» **Texto para análise**:
A pílula do macho genérico

Texto publicado no jornal Boqueirão (Santos/SP), em 26 de junho de 2010, edição 795, seção Campo Neutro, página 2

A pílula azul foi a revolução sexual para muitos homens nos últimos 20 anos. Reacendeu a identidade do macho, salvou relacionamentos, recuperou a auto-estima, aliviou as tensões de quem elevava o passado ao sonho.

O laboratório alemão Pfizer perdeu esta semana a patente do Viagra, medicamento que só pode ser vendido com receita médica. Como qualquer um sabe, qualquer um pode comprar a pílula mágica. Com os genéricos, o que era festa vai, portanto, virar farra. O próprio Conselho Regional de Farmácia do Estado de São Paulo sabe disso. Pesquisa aponta que 68% das farmácias vendem remédios de tarja sem receita.

O Viagra perdeu, há muito tempo, a função de remédio. Virou mais um brinquedinho sexual. Com o fim da patente, começou a corrida pela pílula genérica, mais barata (até 50%), e com o mesmo princípio ativo, o citrato de sildenafil. Até o consumidor mais envergonhado, aquele que compra para o amigo (sabe?), perdeu o pudor. No mínimo, a pílula cura a vergonha.

A pílula azul existe para combater a disfunção erétil (conhecida como impotência sexual, na forma mais politicamente correta), que atinge – por exemplo – três em cada quatro homens acima de 70 anos.

O cálculo mais pessimista indica que 35 milhões de brasileiros com mais de 50 anos apresentam o problema. A maioria dos consumidores é desta faixa etária, mas cresce o interesse entre os jovens.

Por que muitos jovens consomem a pílula do amor? O apelido carinhoso ajuda a explicar que não se trata, quase sempre, de uma questão biológica, mas cultural. A sociedade brasileira, como a maioria das culturas, se ergueu em bases patriarcais. É a sociedade onde predomina o macho alfa, que precisa mostrar sua força e poder de liderança, além de ser respeitado em todos os quesitos, sejam públicos ou dentro do quarto.

O machismo seria uma das derivações de comportamento deste modelo. E a prova viva da macheza é a ereção, combinada com o desempenho sexual incontestável. Como qualificá-lo de “incontestável”? A única saída é a medição quantitativa. E a pílula é a arma perfeita para adulterar – no sentido de lustrar o ego mesmo! - as pesquisas individuais.

Nada contra as medições de quantidade. Mas quantificar fortalece somente a individualidade do macho, que precisa – antes de qualquer coisa – acreditar que sua masculinidade é inerente ao desempenho sexual. A opinião da parceira importa? Ela importa? As mulheres se preocupam somente com quantidade ou gostariam de uma combinação com qualidade e outros temperos no relacionamento sexual? A pílula representaria, então, um exercício de falsa solidariedade, máscara do egoísmo de quem precisa provar algo para si?

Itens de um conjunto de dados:
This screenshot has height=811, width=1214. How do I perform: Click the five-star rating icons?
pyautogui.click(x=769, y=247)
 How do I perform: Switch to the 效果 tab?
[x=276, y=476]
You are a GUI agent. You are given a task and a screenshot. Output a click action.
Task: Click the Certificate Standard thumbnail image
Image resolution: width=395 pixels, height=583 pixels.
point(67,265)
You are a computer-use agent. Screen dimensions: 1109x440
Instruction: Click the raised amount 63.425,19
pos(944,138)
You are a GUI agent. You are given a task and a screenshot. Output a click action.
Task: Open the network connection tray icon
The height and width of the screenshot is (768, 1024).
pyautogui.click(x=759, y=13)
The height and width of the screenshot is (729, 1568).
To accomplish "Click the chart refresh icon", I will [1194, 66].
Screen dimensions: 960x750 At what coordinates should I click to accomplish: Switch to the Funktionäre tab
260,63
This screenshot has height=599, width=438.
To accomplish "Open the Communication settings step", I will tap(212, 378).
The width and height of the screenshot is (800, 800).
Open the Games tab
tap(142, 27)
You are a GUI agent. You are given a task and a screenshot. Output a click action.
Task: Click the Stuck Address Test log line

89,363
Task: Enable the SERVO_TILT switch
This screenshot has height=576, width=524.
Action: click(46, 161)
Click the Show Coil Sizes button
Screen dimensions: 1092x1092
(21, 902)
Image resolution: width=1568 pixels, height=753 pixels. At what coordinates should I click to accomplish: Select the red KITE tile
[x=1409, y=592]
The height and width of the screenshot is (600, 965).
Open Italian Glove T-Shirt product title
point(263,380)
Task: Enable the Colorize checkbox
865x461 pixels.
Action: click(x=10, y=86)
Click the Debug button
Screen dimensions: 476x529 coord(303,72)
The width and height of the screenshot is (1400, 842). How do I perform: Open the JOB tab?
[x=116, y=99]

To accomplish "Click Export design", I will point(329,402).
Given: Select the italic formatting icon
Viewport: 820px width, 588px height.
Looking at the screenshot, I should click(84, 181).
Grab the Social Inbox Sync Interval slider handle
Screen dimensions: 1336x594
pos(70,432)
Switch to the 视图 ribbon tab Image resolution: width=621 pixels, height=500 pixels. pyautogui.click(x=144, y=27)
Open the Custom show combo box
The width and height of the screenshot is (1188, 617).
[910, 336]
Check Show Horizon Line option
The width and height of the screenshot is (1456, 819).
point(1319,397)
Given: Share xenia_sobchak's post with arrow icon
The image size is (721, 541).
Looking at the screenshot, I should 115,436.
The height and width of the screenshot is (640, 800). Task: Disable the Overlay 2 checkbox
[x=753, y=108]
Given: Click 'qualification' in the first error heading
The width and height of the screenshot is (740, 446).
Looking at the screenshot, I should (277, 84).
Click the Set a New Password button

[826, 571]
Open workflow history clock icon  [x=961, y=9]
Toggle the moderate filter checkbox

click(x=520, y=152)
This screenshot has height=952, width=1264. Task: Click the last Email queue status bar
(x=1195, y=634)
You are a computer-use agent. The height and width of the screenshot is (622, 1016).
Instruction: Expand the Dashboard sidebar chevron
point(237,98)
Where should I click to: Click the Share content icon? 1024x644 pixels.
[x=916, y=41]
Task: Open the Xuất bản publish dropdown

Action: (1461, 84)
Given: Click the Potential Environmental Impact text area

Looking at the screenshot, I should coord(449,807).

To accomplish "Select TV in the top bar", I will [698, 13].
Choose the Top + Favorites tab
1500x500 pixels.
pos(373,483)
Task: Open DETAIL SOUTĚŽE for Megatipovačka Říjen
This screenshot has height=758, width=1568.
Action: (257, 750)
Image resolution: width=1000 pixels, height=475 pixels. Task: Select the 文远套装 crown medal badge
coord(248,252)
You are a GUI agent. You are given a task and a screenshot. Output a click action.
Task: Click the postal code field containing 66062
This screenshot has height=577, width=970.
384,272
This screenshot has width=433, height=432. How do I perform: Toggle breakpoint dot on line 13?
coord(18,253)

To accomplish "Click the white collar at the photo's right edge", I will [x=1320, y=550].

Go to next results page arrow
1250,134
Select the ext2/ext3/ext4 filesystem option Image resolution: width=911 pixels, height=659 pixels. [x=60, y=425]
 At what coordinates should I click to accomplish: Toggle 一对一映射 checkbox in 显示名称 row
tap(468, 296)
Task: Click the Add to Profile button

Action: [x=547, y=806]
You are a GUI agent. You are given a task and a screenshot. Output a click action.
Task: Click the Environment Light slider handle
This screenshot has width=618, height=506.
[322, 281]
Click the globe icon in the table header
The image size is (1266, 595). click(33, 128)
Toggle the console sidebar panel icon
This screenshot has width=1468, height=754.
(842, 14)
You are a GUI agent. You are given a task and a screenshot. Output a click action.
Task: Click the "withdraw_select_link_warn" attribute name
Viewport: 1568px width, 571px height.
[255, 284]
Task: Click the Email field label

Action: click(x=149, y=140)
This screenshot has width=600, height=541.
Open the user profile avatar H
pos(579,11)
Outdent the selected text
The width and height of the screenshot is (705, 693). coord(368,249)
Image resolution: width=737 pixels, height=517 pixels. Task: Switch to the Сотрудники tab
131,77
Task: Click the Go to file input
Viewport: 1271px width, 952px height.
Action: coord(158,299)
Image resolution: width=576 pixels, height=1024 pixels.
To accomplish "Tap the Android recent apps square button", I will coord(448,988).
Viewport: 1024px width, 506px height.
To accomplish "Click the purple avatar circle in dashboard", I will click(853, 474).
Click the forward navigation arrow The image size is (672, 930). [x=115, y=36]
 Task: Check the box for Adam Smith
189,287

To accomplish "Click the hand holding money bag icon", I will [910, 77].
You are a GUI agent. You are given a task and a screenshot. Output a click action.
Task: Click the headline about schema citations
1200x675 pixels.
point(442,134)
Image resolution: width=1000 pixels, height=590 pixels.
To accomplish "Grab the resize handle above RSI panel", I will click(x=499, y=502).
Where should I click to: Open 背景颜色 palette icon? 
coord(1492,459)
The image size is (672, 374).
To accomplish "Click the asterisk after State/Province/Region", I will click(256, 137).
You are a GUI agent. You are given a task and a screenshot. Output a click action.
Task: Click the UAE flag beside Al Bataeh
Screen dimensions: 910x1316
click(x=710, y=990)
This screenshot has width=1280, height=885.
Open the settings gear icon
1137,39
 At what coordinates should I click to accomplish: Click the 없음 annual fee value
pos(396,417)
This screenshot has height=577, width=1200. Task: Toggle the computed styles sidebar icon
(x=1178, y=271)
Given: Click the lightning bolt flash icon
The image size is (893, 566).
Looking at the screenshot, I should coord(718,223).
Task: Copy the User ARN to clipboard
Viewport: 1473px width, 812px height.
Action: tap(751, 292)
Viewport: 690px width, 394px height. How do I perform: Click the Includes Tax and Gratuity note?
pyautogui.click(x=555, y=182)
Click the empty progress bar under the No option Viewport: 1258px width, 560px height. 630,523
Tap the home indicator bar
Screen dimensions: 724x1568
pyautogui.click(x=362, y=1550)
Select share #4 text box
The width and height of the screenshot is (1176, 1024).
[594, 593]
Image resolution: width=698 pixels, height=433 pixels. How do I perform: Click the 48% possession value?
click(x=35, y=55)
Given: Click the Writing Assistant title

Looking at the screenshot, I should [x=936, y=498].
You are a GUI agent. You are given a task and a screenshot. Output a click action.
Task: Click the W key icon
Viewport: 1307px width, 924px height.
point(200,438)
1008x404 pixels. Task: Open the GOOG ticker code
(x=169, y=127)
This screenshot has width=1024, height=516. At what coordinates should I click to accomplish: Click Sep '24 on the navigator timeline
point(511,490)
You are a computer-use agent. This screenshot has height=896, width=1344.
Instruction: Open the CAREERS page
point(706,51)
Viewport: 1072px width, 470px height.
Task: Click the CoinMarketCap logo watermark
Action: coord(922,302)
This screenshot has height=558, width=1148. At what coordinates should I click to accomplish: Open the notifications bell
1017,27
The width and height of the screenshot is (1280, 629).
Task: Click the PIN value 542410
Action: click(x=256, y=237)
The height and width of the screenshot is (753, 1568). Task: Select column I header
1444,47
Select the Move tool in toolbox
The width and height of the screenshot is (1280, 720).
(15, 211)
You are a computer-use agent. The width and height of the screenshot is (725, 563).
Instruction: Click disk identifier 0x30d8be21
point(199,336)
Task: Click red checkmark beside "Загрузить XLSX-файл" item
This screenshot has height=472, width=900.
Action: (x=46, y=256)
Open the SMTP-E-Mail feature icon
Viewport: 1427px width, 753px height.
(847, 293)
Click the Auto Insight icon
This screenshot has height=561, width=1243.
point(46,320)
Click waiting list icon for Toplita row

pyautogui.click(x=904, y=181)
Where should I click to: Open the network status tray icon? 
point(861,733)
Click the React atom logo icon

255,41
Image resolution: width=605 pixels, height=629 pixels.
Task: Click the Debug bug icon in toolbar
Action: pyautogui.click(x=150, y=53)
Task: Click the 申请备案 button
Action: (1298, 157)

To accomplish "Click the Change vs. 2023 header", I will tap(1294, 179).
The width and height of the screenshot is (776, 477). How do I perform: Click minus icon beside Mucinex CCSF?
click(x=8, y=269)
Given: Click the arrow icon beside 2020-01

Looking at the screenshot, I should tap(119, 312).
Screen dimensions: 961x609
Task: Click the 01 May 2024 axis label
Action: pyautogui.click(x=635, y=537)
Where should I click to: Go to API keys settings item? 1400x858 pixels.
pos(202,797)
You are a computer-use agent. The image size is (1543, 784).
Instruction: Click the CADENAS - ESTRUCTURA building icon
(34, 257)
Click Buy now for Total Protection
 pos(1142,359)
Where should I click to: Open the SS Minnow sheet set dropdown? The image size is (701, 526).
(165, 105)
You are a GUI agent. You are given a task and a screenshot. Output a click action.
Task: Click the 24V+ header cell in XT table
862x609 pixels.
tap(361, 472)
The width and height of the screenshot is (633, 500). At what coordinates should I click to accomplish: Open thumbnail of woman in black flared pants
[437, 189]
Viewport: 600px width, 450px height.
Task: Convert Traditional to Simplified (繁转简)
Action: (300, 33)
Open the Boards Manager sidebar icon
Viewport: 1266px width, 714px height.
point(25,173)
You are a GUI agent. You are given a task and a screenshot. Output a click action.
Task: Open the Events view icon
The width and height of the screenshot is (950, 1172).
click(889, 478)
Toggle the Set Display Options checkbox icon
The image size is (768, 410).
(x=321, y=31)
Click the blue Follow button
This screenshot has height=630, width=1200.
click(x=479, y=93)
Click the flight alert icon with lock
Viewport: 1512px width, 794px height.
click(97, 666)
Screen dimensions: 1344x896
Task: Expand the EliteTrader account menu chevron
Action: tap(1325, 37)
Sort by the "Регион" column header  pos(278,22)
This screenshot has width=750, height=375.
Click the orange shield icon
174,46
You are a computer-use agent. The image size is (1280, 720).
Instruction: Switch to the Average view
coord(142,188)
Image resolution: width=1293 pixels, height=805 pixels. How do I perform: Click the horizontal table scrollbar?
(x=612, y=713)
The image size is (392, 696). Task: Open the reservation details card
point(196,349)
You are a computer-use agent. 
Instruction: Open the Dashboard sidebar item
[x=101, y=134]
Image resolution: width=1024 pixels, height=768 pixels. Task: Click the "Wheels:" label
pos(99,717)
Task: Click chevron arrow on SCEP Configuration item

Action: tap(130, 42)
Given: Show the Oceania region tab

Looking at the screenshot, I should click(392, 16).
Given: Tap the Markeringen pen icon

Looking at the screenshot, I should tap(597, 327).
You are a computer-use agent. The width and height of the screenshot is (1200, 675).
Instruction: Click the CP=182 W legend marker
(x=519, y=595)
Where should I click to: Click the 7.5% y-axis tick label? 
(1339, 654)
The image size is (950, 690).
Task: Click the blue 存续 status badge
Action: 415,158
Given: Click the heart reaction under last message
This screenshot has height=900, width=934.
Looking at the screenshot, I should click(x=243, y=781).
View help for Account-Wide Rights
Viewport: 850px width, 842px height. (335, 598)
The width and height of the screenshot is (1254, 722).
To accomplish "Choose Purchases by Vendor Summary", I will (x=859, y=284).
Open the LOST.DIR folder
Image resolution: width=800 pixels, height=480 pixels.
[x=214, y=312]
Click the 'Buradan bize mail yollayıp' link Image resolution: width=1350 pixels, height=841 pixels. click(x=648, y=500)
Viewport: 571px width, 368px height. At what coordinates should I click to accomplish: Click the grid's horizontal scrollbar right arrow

» **Perguntas do material**:
1 > Responda, com base no texto sobre a pílula azul:
(a) Que porcentagem das farmácias vende remédios de tarja sem receita, segundo a pesquisa citada?
(b) Qual é o princípio ativo da pílula genérica?
(c) Quantos brasileiros com mais de 50 anos apresentam o problema, segundo o cálculo mais pessimista?
2 > Prolongue o texto sobre a pílula azul e o machismo a partir da última frase.
Os registros vêm de outra fonte.

» **Respostas por item**:
1 >
(a) 68%.
(b) O citrato de sildenafil.
(c) 35 milhões.

2 >
Entre os jovens, a macheza me parece mais conectada à aprovação do clã, do grupo. Evidente que também ocorre entre os mais velhos; neste caso, mais discretos. Desempenho irregular no sexo é segredo de Estado, em qualquer endereço.

O desempenho sexual também está associado à ideia de competitividade, cobrada em vários ambientes sociais. Competir com quem? Consigo mesmo. Ter uma performance invejável compõe o personagem público de muitos homens contemporâneos, escravos da aparência, do status que o outro pode conceder. E tais características, associadas entre si, soam mais latentes entre os jovens, viciados no agora, desligados do amanhã.

Não se trata de proporcionar prazer ao outro, mas o que o outro pode falar do sujeito, se pode estragar a imagem pública dele. É a imagem sagrada para o próprio indivíduo. O homem mais velho buscaria, neste sentido, reviver o passado, transformá-lo em presente. O macho jovem não vê passado, reforça o presente contínuo.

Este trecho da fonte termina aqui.